Project 5: ML For Security Constructing Evading Network Traf
Project 5 Ml For Security Constructing Evading Network Traffic Bas
The goal of this project is to introduce students to machine learning techniques and methodologies that help to differentiate between malicious and legitimate network traffic. Specifically, students will use a machine learning approach to create a model that learns normal network traffic, and then learn how to blend attack traffic to resemble normal traffic in order to bypass the learned model.
Students are provided with resources including the PAYL model implementation, datasets, and code to train and test models. The project involves training a payload-based intrusion detection system (IDS), tuning parameters to achieve a high true positive rate, and then attempting to evade detection through polymorphic blending techniques. The tasks include training the model, validating attack detection, creating evasive payloads, and testing how well the attack can bypass the model.
Paper For Above instruction
This assignment explores the application of machine learning techniques, specifically payload-based anomaly detection models like PAYL, in network security. It emphasizes the importance of developing robust models capable of accurately distinguishing normal from malicious traffic, and also examines adversarial techniques that malicious actors may use to evade such detection systems.
Payload-based intrusion detection systems (IDS) rely on analyzing byte frequency distributions within network packets to identify anomalies indicative of malicious activity. The PAYL model, as discussed by Wang and Stolfo (2004), utilizes byte frequency statistics and Mahalanobis distance calculations to classify network traffic as normal or anomalous. The machine learning aspect involves training models on normal traffic data, adjusting parameters such as thresholds and smoothing factors to optimize detection rates. Achieving a high true positive rate (TPR) — often above 96% — underscores the model's effectiveness in identifying attacks while minimizing false alarms.
However, attackers continuously develop techniques to bypass detection, including polymorphic blending attacks. These strategies involve transforming attack payloads to resemble normal traffic byte distributions, thereby evading the model's detection capabilities. Fogla et al. (2006) describe such adversarial techniques, emphasizing the importance of understanding how to manipulate byte frequency profiles using substitution tables, encryption, XOR operations, and padding to generate stealthy attack payloads.

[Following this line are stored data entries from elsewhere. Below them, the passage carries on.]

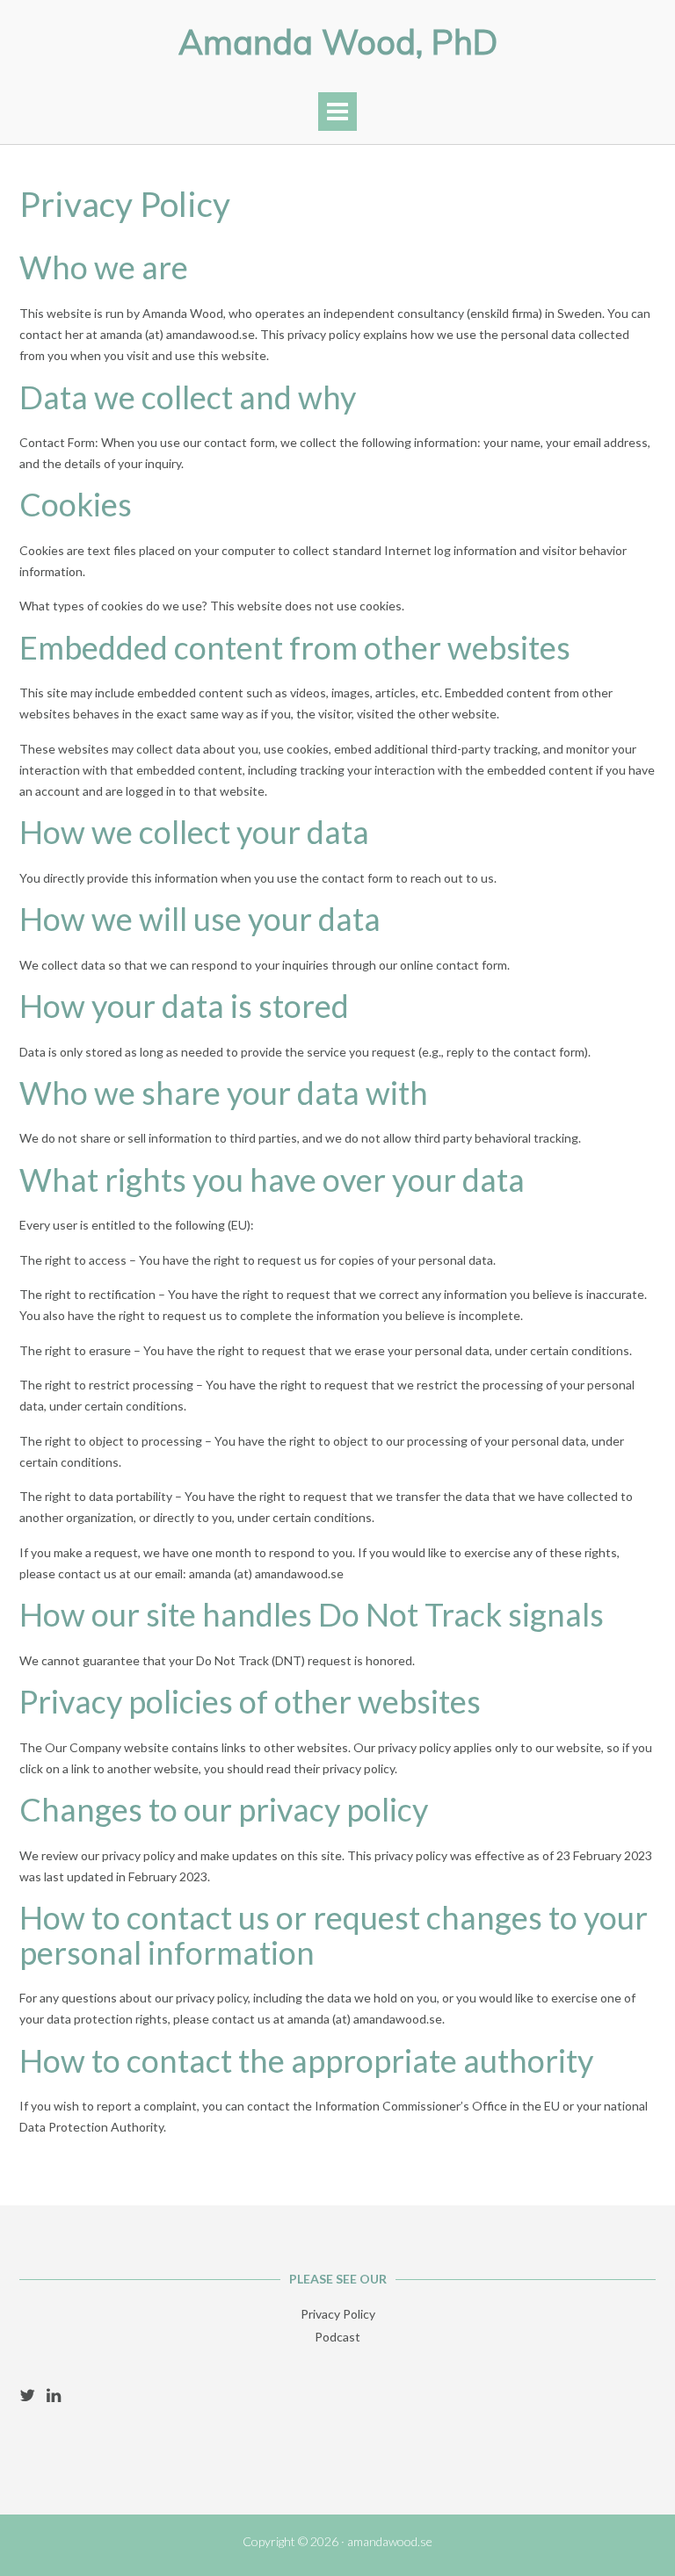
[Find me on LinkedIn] (54, 2395)
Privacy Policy (338, 2313)
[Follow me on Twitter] (27, 2395)
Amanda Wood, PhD (337, 42)
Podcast (337, 2336)
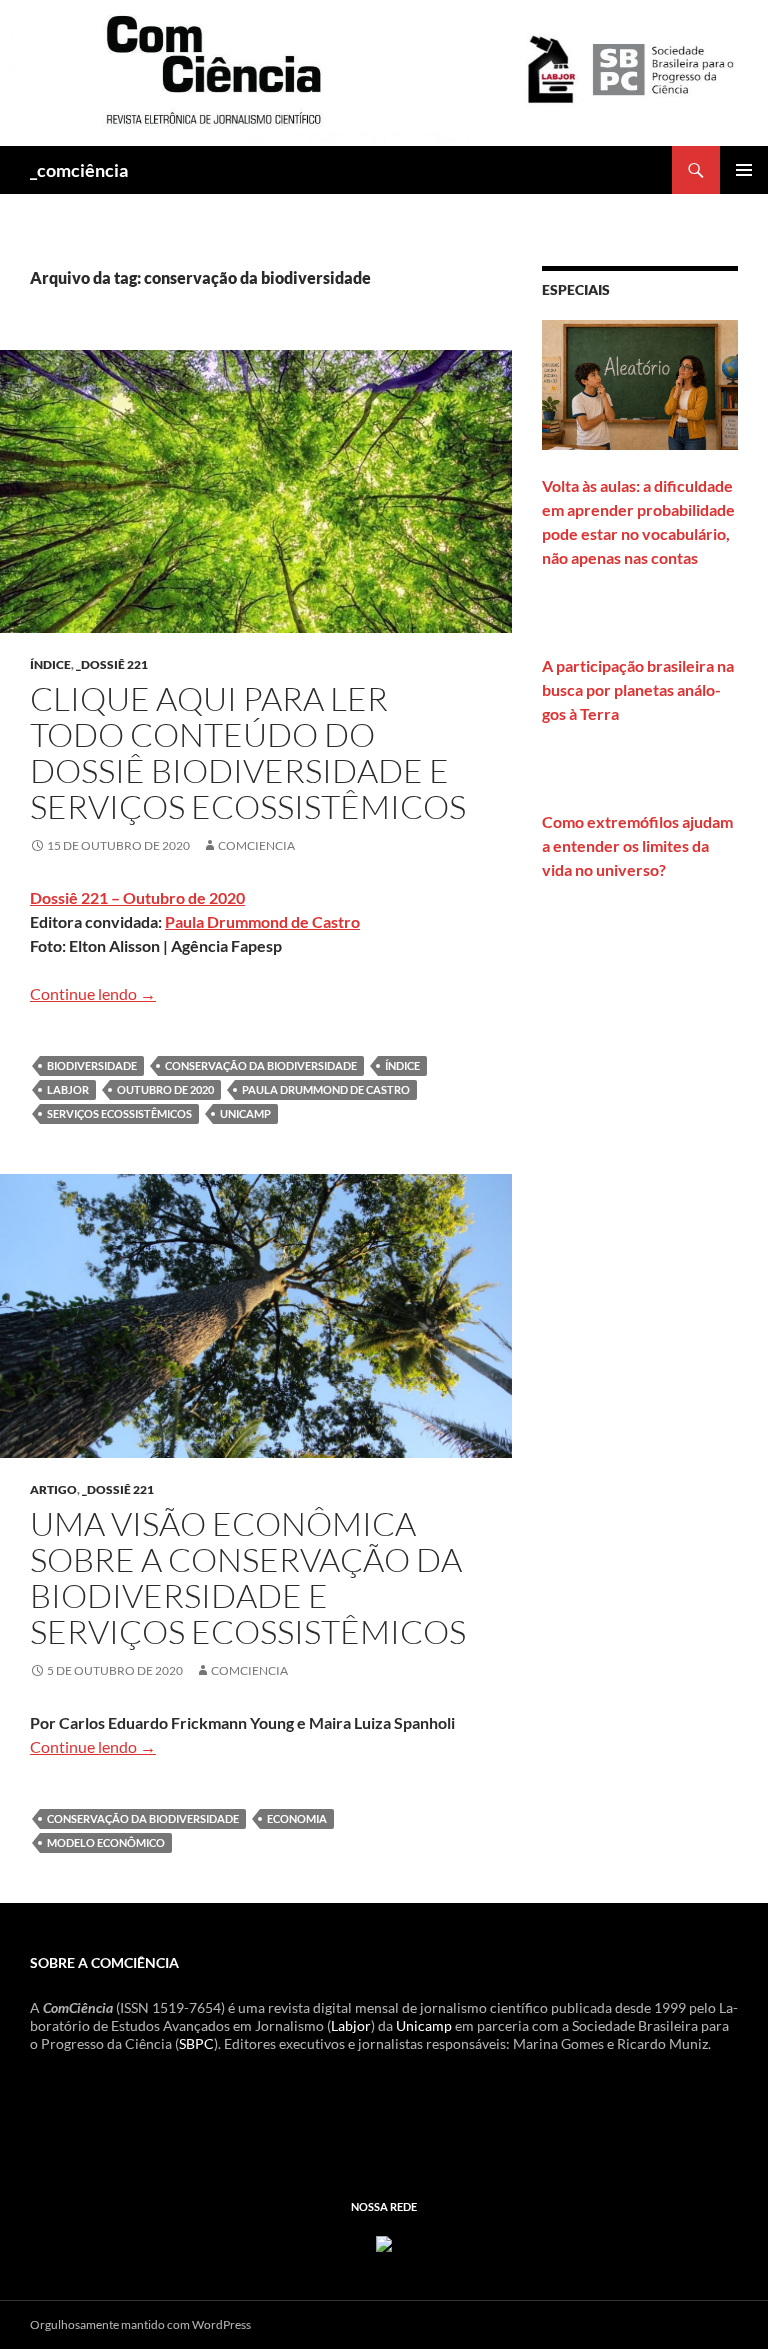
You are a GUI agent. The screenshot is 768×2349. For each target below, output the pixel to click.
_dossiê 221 (112, 664)
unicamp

This project phases through training, validation, and attack evasion. Initially, students learn how to operate PAYL in training mode, using a dataset of normal traffic to calibrate the model's parameters. The key parameters, the threshold and smoothing factor, are adjusted to maximize true positive detection rates. In subsequent testing, attack payloads are used to verify model effectiveness and refine parameters further. Once a robust model is established, the focus shifts to generating polymorphic attack payloads using substitution tables and padding techniques, based on insights from the relevant literature. These payloads aim to replicate normal byte frequency distributions, thereby bypassing the model.
The challenge involves implementing substitution and padding algorithms to modify attack payloads so that they fit within the normal traffic profile, as evidenced by the model's parameters. Successful evasion not only demonstrates the vulnerabilities of payload-based detection but also underscores the importance of developing more sophisticated models that consider temporal and protocol-specific features.
Throughout the project, students must document their parameter selection, model performance metrics, and the effectiveness of evasive payloads. Proper validation involves confirming that attack payloads are rejected by the model, indicating detection, while evasive payloads successfully bypass detection and are accepted. The culmination of the project includes analyzing the implications of these techniques for real-world network security, emphasizing the need for layered defenses and adaptive machine learning systems to combat evolving threats.
References
- Fogla, P., Sharif, M., Perdisci, R., Kolesnikov, O., & Lee, W. (2006). Polymorphic Blending Attacks. USENIX Security Symposium.
- Wang, K., & Stolfo, S. J. (2004). Anomalous Payload-based Worm Detection and Signature Generation. RAID.
- Denning, D. E. (1987). An intrusion-detection model. IEEE Transactions on Software Engineering, 13(2), 222–232.
- Barford, P., & Yegneswaran, R. (2010). An overview of recent advances in intrusion detection. Computer, 43(4), 36-43.
- Lunt, T. F. (1993). Detecting intruders in computer systems. Technical Report, MITRE Corporation.
- Axelsson, S. (2000). Intrusion detection systems: A survey and taxonomy. Technical report, Department of Computer Engineering, Chalmers University of Technology.
- Song, S., & Paxon, V. (2005). Hidden Markov models for network intrusion detection. Proceedings of IEEE Symposium on Security and Privacy.
- Ning, P., & Kearns, M. (2007). Modeling malware evolution with Markov Chains. USENIX Security Symposium.
- Liao, Y., et al. (2013). Intrusion detection techniques in wireless networks: A review. Journal of Network and Computer Applications, 36(1), 16–24.
- Sommer, R., & Paxson, V. (2010). Outside the Closed World: On Using Machine Learning for Network Intrusion Detection. IEEE Symposium on Security and Privacy.